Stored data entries

★ ★ ★

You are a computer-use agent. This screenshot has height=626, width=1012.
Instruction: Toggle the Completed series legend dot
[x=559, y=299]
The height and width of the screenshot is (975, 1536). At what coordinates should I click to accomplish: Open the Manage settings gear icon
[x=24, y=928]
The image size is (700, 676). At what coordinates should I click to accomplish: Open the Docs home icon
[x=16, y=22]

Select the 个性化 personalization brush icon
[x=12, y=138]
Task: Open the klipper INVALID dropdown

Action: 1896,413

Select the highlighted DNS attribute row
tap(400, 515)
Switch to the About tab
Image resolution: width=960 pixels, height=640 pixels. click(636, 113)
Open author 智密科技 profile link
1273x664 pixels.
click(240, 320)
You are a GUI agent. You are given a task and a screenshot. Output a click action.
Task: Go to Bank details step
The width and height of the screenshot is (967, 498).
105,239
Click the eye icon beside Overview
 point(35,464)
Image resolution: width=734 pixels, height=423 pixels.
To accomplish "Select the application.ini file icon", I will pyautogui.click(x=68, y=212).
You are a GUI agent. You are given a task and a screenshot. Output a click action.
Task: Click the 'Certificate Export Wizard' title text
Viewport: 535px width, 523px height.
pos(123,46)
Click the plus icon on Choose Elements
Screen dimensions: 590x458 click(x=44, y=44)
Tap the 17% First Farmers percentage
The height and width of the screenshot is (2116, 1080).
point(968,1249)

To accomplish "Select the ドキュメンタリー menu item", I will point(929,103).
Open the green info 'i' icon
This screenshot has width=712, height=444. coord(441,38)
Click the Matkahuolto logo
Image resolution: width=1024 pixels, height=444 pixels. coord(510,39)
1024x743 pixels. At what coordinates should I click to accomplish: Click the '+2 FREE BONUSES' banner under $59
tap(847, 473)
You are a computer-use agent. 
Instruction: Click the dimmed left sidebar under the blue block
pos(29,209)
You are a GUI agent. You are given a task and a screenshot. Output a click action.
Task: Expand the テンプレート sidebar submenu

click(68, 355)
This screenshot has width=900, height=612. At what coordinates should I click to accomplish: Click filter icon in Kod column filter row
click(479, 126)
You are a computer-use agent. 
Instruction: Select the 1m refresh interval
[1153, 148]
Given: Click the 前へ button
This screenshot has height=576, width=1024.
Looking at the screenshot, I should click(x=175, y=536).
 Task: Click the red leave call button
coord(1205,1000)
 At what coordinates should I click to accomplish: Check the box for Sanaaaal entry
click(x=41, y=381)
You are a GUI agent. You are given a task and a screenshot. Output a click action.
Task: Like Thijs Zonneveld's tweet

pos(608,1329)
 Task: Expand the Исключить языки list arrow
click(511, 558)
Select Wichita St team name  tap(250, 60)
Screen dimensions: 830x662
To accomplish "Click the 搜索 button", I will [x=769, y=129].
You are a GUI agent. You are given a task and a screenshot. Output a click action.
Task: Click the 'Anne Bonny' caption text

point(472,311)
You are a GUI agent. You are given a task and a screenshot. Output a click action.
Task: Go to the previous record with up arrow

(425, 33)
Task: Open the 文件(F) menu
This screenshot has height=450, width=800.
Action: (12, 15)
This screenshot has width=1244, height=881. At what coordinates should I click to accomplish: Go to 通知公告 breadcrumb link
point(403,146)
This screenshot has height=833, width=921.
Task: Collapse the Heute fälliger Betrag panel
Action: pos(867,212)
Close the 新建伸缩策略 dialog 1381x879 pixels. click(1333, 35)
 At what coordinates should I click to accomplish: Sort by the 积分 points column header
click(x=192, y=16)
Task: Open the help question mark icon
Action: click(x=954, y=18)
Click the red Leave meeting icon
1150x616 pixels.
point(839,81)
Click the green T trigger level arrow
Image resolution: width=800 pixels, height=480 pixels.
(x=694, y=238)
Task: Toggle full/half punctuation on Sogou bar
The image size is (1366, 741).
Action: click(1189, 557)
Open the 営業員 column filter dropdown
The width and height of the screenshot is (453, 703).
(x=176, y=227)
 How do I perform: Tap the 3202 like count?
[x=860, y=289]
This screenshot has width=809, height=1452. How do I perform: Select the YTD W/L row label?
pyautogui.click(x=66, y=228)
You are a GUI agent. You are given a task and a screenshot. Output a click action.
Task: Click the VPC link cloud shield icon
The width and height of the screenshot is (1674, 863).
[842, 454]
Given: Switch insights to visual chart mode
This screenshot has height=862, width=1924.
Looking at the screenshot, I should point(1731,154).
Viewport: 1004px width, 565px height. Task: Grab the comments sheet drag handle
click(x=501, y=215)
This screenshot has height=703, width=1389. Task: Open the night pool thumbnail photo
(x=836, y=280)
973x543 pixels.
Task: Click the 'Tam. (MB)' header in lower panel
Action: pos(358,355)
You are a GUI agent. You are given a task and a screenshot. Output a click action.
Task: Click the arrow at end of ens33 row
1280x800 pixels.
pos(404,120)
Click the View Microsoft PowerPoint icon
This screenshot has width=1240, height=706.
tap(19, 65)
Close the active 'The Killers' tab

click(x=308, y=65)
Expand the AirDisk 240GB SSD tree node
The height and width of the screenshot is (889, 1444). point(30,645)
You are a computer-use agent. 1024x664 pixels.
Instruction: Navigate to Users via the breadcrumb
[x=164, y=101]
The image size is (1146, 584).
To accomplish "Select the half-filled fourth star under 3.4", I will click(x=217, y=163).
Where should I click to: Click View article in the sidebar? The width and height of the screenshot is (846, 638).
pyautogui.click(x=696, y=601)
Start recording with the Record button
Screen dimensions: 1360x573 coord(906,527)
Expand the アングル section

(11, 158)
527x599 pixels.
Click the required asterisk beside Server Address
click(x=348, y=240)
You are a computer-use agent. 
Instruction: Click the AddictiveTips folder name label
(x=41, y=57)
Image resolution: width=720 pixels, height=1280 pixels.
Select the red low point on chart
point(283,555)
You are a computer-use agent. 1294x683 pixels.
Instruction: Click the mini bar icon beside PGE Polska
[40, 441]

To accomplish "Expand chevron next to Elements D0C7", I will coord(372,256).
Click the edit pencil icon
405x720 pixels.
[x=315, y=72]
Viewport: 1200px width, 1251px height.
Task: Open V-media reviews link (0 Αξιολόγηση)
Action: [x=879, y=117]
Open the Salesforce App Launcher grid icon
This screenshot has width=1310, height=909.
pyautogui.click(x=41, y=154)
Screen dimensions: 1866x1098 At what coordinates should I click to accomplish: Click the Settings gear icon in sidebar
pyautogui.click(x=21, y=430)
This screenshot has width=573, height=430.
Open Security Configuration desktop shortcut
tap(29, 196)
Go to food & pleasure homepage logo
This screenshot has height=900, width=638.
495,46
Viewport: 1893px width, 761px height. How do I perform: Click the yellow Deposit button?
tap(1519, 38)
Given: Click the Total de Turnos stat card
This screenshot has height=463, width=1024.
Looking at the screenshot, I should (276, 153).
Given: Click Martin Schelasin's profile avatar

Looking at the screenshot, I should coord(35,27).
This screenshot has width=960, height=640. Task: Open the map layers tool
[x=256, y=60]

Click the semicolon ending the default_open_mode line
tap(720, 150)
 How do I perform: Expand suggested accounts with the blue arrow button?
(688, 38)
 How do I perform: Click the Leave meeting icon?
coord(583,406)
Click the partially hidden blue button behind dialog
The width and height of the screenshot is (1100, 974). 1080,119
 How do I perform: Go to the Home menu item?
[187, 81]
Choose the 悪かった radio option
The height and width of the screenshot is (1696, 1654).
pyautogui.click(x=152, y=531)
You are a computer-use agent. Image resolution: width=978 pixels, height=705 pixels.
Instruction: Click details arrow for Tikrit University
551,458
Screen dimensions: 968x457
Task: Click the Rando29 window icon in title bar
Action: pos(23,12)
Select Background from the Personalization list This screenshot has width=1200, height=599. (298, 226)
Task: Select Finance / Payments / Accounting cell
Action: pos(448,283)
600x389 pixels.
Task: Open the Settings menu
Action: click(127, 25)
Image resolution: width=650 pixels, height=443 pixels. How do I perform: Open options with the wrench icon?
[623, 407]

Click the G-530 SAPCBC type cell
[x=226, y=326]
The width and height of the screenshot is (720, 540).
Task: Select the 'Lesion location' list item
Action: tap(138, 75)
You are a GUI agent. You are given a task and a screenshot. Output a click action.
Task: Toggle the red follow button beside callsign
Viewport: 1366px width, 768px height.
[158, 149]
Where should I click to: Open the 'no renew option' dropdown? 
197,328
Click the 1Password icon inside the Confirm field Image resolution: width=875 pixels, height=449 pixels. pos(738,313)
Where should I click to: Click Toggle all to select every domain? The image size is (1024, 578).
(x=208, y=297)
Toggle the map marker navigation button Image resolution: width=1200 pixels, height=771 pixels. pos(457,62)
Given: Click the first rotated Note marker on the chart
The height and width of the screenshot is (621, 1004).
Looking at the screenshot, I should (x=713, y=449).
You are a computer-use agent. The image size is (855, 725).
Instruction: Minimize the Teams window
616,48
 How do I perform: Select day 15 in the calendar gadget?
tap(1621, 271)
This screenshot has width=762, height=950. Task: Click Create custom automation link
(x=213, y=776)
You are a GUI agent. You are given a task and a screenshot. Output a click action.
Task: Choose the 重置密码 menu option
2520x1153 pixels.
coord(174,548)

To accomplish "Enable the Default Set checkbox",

★ ★ ★

Of the lines above, copy each one that contains the word "computer".

_Task answer_.
You are a computer-use agent. This screenshot has height=626, width=1012.
You are a computer-use agent. 
You are a computer-use agent. 
You are a computer-use agent. 1024x664 pixels.
You are a computer-use agent. 
You are a computer-use agent. 1294x683 pixels.
You are a computer-use agent. Image resolution: width=978 pixels, height=705 pixels.
You are a computer-use agent. The image size is (855, 725).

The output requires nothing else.